This week, SoundCloud published a financial report that laid bare the company’s recent earnings, and it wasn’t pretty.
Despite earnings of $15.37m, SoundCloud lost a total of $44.19m in 2014. Some of that was plugged in 2015 by $77m of investment, but company auditor KPMG said in the report that the need for continued investment represented “a material uncertainty which may cast significant doubt on the company’s ability to continue as a going concern.”
“Over 18 million creators are using the platform, sharing well over 110 million tracks, and reaching 175 million monthly active listeners”
SoundCloud has since reached a deal with Universal Music Group that expands the catalogue of music it’s allowed to host, but the agreement is far from the end of the company’s problems. Account takedowns plague the service’s users, and sites like Bandcamp and Mixcloud offer viable alternatives that get more attractive by the day.
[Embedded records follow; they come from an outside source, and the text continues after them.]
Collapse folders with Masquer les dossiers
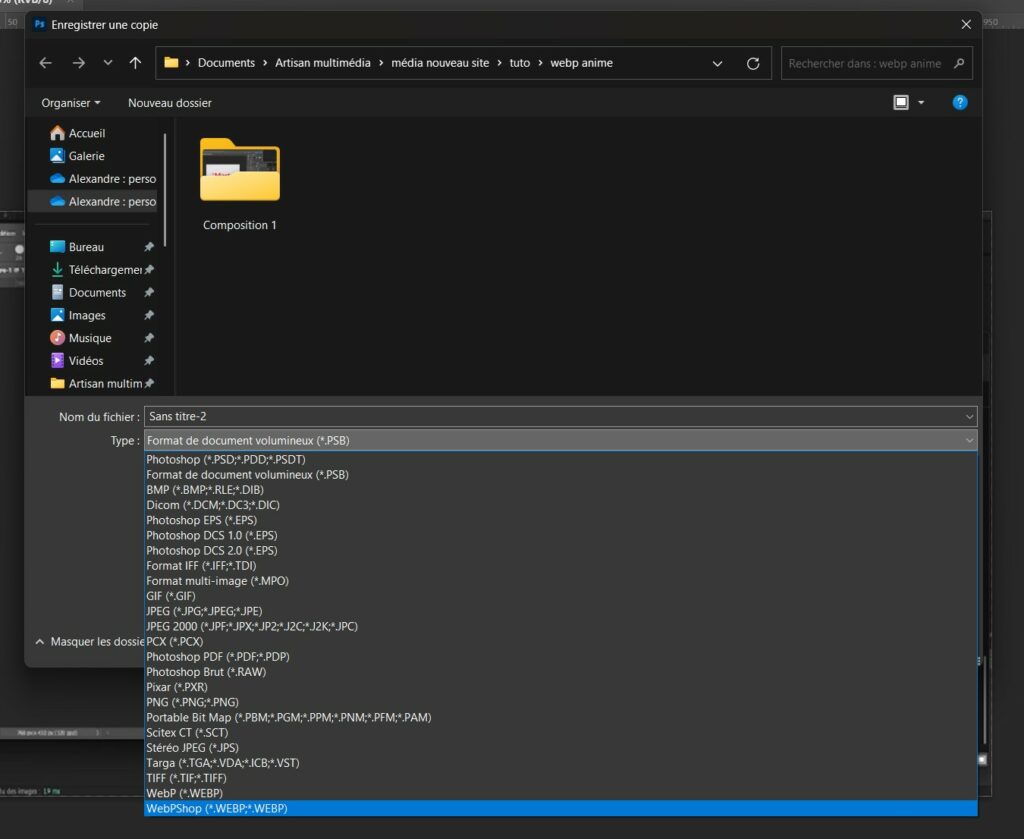The width and height of the screenshot is (1024, 839). tap(90, 641)
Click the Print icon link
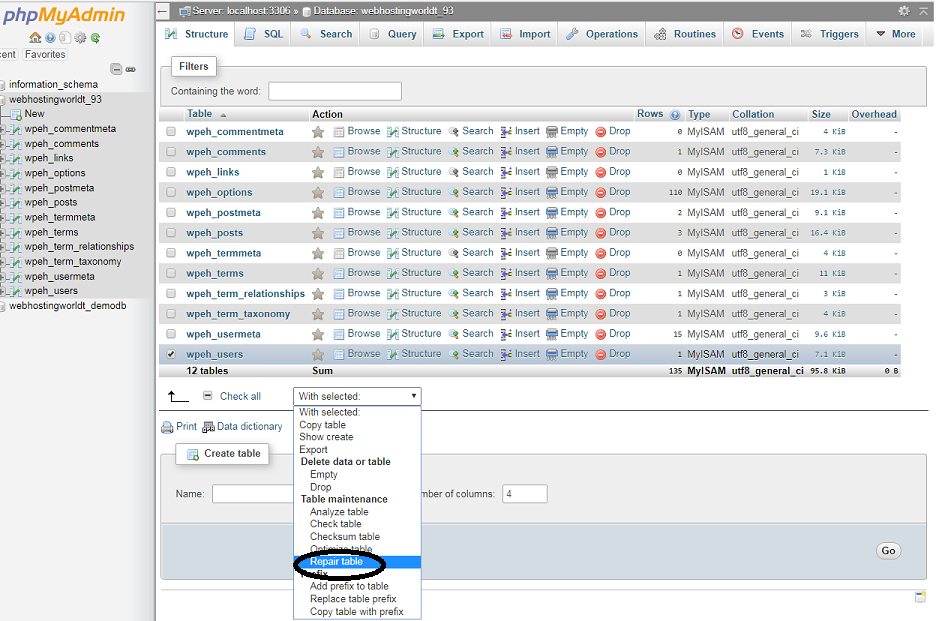Screen dimensions: 949x621 click(168, 427)
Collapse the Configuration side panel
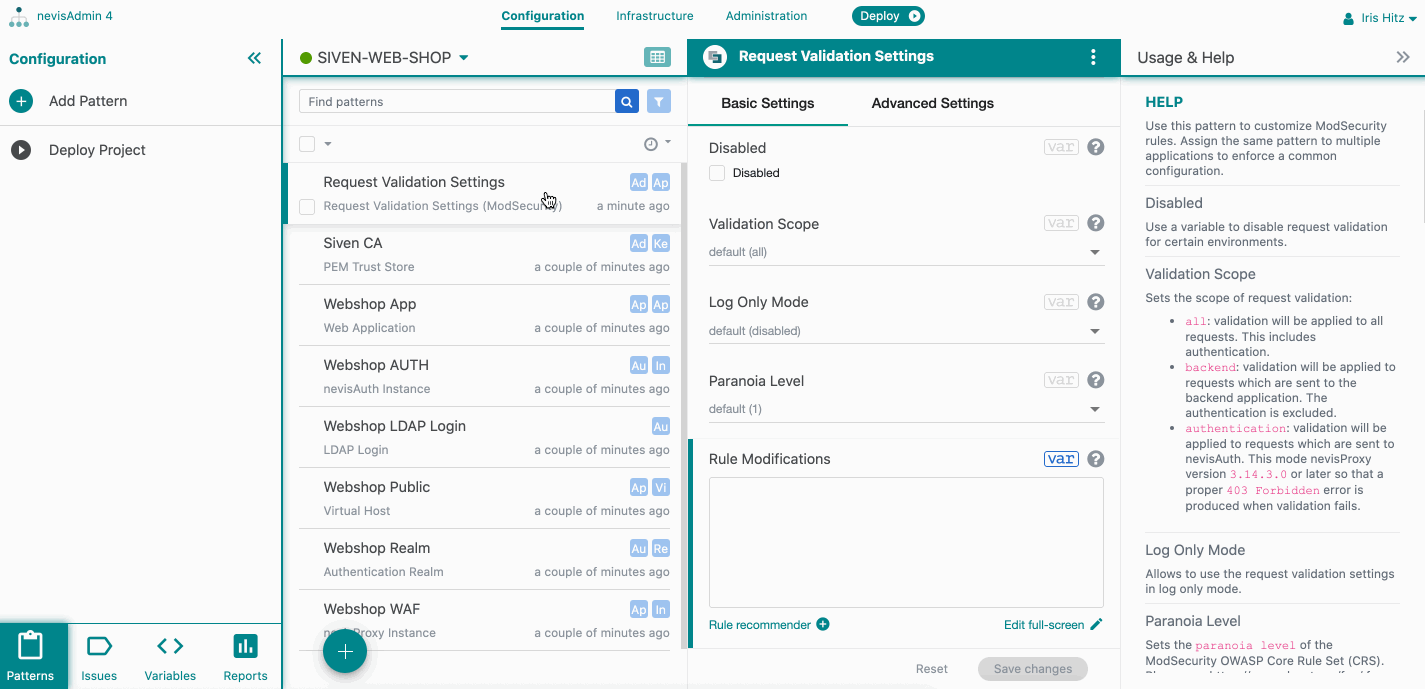Image resolution: width=1425 pixels, height=689 pixels. click(254, 59)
1. SoundCloud is spending considerably more money than it makes
The losses revealed by SoundCloud are damning enough, but even more difficult to believe are the company’s wage figures. Despite operating at a considerable loss, the company has been expanding at an exponential rate: staff numbers rose 21% to 236 people and employee wages increased 42.5% to €17.9m in 2014, making a staggering average wage per employee of €79,980.
CEO Alexander Ljung’s official line is that “over time, SoundCloud will become a financially sustainable and profitable platform,” but it’s difficult to see how such losses could support the opening of a lavish New York office in 2014. Every tech startup needs expenditure to get off the ground, but there’s no indication that SoundCloud’s figures are anywhere close to balancing any time soon.